-- START OF PAGE EXCERPT --

And if anybody is interested in those, just go check on that discussion board and there’s a link in there. Today we’ll do a quick introduction, Snowflake refresher and talk a little bit about View Security in Snowflake, kind of overview of what that is, use cases and then we’ll have a walkthrough and then we’ll have a little Q and A session for anybody that has any questions, right?
Mike is going to take it from here. For those of you that are maybe new to Snowflake, we have a little bit of an overview. But for others that are veterans, you already know this or maybe you’ve even hopefully gotten deep into many of these within your organization.
Today’s chat, regardless if you’re a long time Snowflake user or not, is for you when you think of what Snowflake is, Snowflake, the Data Cloud at the end of the day allows you to take data rather than on prem in the cloud.
Third party data, log data, IoT data, sensor data and really bring all that data together into that single cloud location. And from there you’re able to determine which users should see which data and what format should they be seeing the data.
When I say format, that is already bringing multiple data sources together. Are you providing data warehouses, data marts? Or perhaps you’re even exposing some of the transactional data to some of your different data consumers.
At the end of the day, it’s the single location. It’s the same data, whether you have that data aggregated or broken out into its own transactional format. Everyone’s using the same data at the end of the day, and you get the power of the cloud and you’re only paying for what you actually use.
Gone are the days of trying to figure out, what are my next three to five years from capacity planning and buying all of that now and then, hopefully, if we’ve guessed right, grow into that over a period of time.

-- END OF PAGE EXCERPT --
-- START OF PROVIDED RECORDS --

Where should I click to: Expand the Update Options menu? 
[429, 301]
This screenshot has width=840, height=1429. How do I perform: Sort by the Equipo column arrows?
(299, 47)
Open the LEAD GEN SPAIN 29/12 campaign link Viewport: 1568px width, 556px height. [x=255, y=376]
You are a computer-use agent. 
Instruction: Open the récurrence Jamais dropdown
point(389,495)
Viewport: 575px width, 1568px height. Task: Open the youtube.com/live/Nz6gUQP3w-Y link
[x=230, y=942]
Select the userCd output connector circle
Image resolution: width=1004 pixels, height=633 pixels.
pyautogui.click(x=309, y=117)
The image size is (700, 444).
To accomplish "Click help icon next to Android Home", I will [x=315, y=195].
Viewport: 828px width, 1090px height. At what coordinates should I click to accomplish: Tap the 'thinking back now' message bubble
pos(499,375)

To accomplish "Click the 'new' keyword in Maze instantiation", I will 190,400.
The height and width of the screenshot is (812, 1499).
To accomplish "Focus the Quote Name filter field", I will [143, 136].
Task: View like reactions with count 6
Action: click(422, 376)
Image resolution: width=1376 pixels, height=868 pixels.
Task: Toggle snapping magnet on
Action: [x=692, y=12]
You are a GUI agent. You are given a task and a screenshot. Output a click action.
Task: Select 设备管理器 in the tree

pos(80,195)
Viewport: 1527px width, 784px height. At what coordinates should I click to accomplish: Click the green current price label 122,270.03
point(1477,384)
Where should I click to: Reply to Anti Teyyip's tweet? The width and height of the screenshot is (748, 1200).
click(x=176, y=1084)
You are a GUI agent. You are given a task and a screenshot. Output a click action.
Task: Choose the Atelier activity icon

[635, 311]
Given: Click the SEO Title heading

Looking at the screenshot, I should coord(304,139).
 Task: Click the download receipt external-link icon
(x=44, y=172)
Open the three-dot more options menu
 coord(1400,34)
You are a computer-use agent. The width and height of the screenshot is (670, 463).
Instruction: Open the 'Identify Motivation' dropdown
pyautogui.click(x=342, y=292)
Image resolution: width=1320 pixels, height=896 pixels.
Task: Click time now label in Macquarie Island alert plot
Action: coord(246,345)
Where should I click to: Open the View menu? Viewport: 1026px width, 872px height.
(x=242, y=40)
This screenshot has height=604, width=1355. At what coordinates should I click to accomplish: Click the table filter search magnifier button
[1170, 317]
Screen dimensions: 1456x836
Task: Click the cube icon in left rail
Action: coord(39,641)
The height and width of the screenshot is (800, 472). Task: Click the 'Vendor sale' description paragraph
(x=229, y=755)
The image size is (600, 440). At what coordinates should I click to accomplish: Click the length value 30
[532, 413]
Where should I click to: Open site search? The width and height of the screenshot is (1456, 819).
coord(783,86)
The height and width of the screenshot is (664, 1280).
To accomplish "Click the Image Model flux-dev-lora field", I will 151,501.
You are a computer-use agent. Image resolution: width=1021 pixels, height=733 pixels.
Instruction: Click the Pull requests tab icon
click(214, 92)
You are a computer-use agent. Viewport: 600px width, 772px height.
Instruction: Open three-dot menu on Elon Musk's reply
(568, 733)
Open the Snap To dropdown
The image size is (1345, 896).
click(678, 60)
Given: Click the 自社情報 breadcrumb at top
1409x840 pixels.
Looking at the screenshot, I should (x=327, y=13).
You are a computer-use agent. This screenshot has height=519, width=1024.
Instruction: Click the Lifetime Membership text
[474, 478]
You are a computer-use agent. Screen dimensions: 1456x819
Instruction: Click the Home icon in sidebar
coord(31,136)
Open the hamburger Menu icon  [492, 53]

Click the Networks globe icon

-- END OF PROVIDED RECORDS --

◆ SHORT TASK 1 ◆
In the Snowflake transcript, list the kinds of data named in the sentence that begins "Third party data".
◆ SHORT TASK 2 ◆
Copy out the portion of the records from the line containing "The image size is (700, 444)." through the line containing "(x=229, y=755)", both included, with no other lines.
The Snowflake transcript and the records have no connection to each other.

◆ RIGHT ANSWER 1 ◆
Third party data, log data, IoT data, sensor data

◆ RIGHT ANSWER 2 ◆
The image size is (700, 444).
To accomplish "Click help icon next to Android Home", I will [x=315, y=195].
Viewport: 828px width, 1090px height. At what coordinates should I click to accomplish: Tap the 'thinking back now' message bubble
pos(499,375)

To accomplish "Click the 'new' keyword in Maze instantiation", I will 190,400.
The height and width of the screenshot is (812, 1499).
To accomplish "Focus the Quote Name filter field", I will [143, 136].
Task: View like reactions with count 6
Action: click(422, 376)
Image resolution: width=1376 pixels, height=868 pixels.
Task: Toggle snapping magnet on
Action: [x=692, y=12]
You are a GUI agent. You are given a task and a screenshot. Output a click action.
Task: Select 设备管理器 in the tree

pos(80,195)
Viewport: 1527px width, 784px height. At what coordinates should I click to accomplish: Click the green current price label 122,270.03
point(1477,384)
Where should I click to: Reply to Anti Teyyip's tweet? The width and height of the screenshot is (748, 1200).
click(x=176, y=1084)
You are a GUI agent. You are given a task and a screenshot. Output a click action.
Task: Choose the Atelier activity icon

[635, 311]
Given: Click the SEO Title heading

Looking at the screenshot, I should coord(304,139).
 Task: Click the download receipt external-link icon
(x=44, y=172)
Open the three-dot more options menu
 coord(1400,34)
You are a computer-use agent. The width and height of the screenshot is (670, 463).
Instruction: Open the 'Identify Motivation' dropdown
pyautogui.click(x=342, y=292)
Image resolution: width=1320 pixels, height=896 pixels.
Task: Click time now label in Macquarie Island alert plot
Action: coord(246,345)
Where should I click to: Open the View menu? Viewport: 1026px width, 872px height.
(x=242, y=40)
This screenshot has height=604, width=1355. At what coordinates should I click to accomplish: Click the table filter search magnifier button
[1170, 317]
Screen dimensions: 1456x836
Task: Click the cube icon in left rail
Action: coord(39,641)
The height and width of the screenshot is (800, 472). Task: Click the 'Vendor sale' description paragraph
(x=229, y=755)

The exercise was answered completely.